Nanostructured electrode materials for electrochemical energy storage and conversion

Nanostructured materials play an important role in advancing the electrochemical energy storage and conversion technologies such as lithium ion batteries and fuel cells, offering great promise to address the rapidly growing environmental concerns and the increasing global demand for energy. In this review, we summarize some of the recent progress and advances in our laboratory on nanostructured electrode materials for lithium ion batteries and platinum-based and platinum-free nanoalloy electrocatalysts for the oxygen reduction reaction (ORR) in proton exchange membrane fuel cells (PEMFC). Materials design, novel chemical synthesis and processing, advanced materials characterization, and electrochemical evaluation data are presented.

Dimensionally Modulated, Single-Crystalline LiMPO4 (M= Mn, Fe, Co, and Ni) with Nano-Thumblike Shapes for High-Power Energy Storage

We demonstrate an efficient and rapid microwave irradiated solvothermal method to prepare nanostructured lithium metal phosphates LiMPO(4) (M = Mn, Fe, Co, and Ni) within a short reaction time (5-15 min) at temperatures as low as 300 degrees C without requiring any post annealing at elevated temperatures. The highly viscous, high-boiling tetraethyleneglycol used as the solvent not only provides a reducing atmosphere to prevent the oxidation of M(2+) to M(3+) but also inhibits the agglomeration of the nanoparticles formed. The enhanced reaction rates facilitated by the dielectric volumetric heating of the microwave absorbing reactants led to the formation of highly crystalline, phase-pure LiMPO(4) powders. The samples are characterized by X-ray diffraction, Raman spectroscopy, transmission electron microscopy (TEM), and electrochemical measurements in lithium cells. High-resolution TEM studies reveal the formation of single-crystalline LiMPO(4) with nano-thumblike shapes. The dimensionally modulated nano-thumblike shapes with the lithium diffusion direction (b axis) along the shorter dimension are particularly beneficial to achieve high-power capability in lithium ion cells. Subsequent networking of the single-crystalline LiMPO(4) nano-thumps with multiwalled carbon nanotubes by a simple solution-based mixing at ambient temperatures to overcome the electronic conductivity limitations offers excellent electrochemical performance in lithium ion cells.

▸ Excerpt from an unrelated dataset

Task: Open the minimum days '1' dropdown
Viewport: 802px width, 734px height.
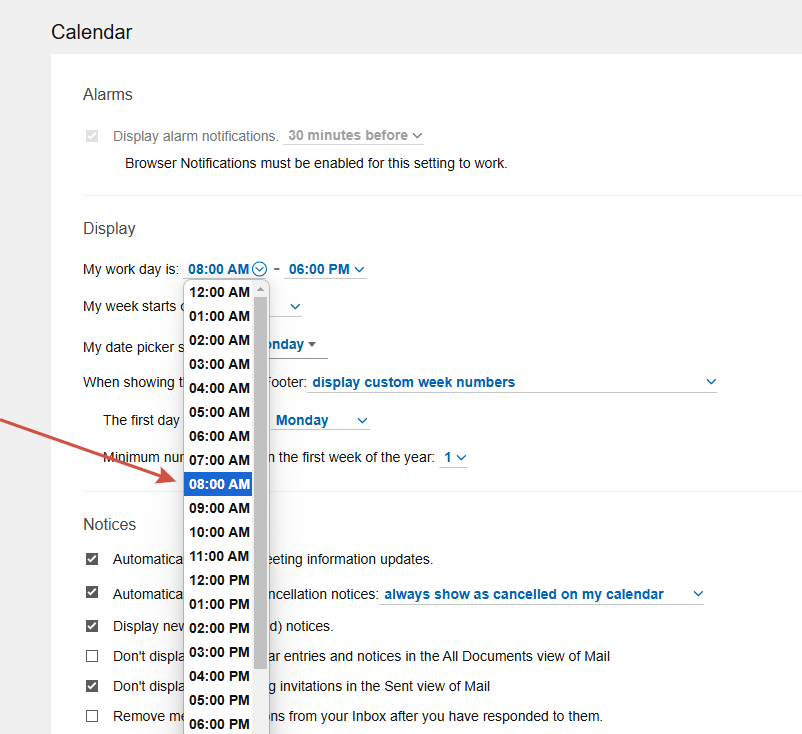Action: (x=455, y=457)

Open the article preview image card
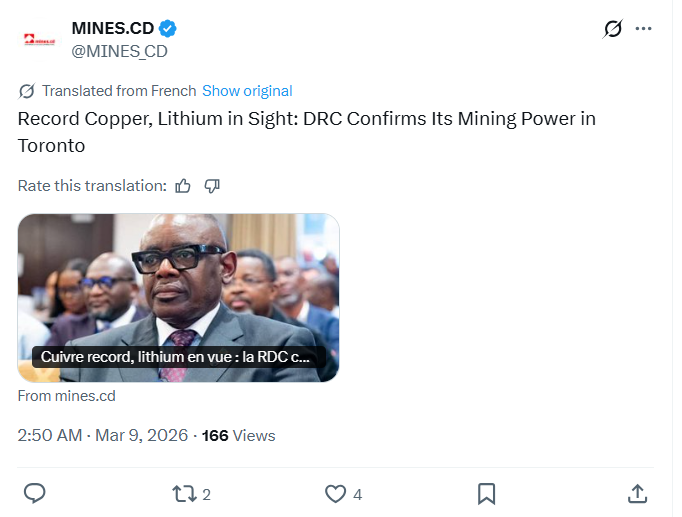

Nanoscale networking of LiFePO4nanorods synthesized by a microwave-solvothermal route with carbon nanotubes for lithium ion batteries

LiFePO4nanorods with a controlled size have been synthesized by a rapid microwave-solvothermal method within 5 minutes at temperatures as low as 300 °C without requiring any post annealing in reducing gas atmospheres. Subsequently, the LiFePO4nanorods have been networked with electronically conducting multi-walled carbon nanotubes (MWCNT) at ambient -temperature to overcome the poor electronic conductivity limitation of LiFePO4. The samples have been characterized by X-ray diffraction, Fourier transform infrared spectroscopy, Raman scattering, scanning electron microscopy, transmission electron microcopy, and electrochemical measurements in lithium cells. The aspect ratio of the LiFePO4nanorods has been varied by changing the reactant concentrations and reaction conditions. The LiFePO4-MWCNT nanocomposite offers enhanced discharge capacity (161 mAh/g) with excellent capacity retention and power capability compared to the pristine LiFePO4nanorods (146 mAh/g) due to the electronically conductive nanoscale networking provided by the carbon nanotubes. The synthesis and processing approach presented here offer a simple, cost effective method to obtain high performance LiFePO4.

Nanostructured Electrode Materials for Lithium-Ion Batteries

Electrochemical energy storage systems are becoming increasingly important with respect to their use in portable electronic devices, medical implant devices, hybrid electric and electric vehicles, and storage of solar and wind energies. Lithium-ion batteries are appealing for these needs because of their high energy density, wide range of operating temperatures, and long shelf and cycle life. However, further breakthroughs in electrode materials or improvements in existing electrode materials are critical to realize the full potential of the lithium-ion technology. Nanostructured materials present an attractive opportunity in this regard as they could offer several advantages such as fast reaction kinetics, high power density, good cycling stability with facile strain relaxation compared to their bulk counterparts. In this chapter, we present an overview of the latest progress on the nanostructured anode and cathode materials for lithium-ion batteries.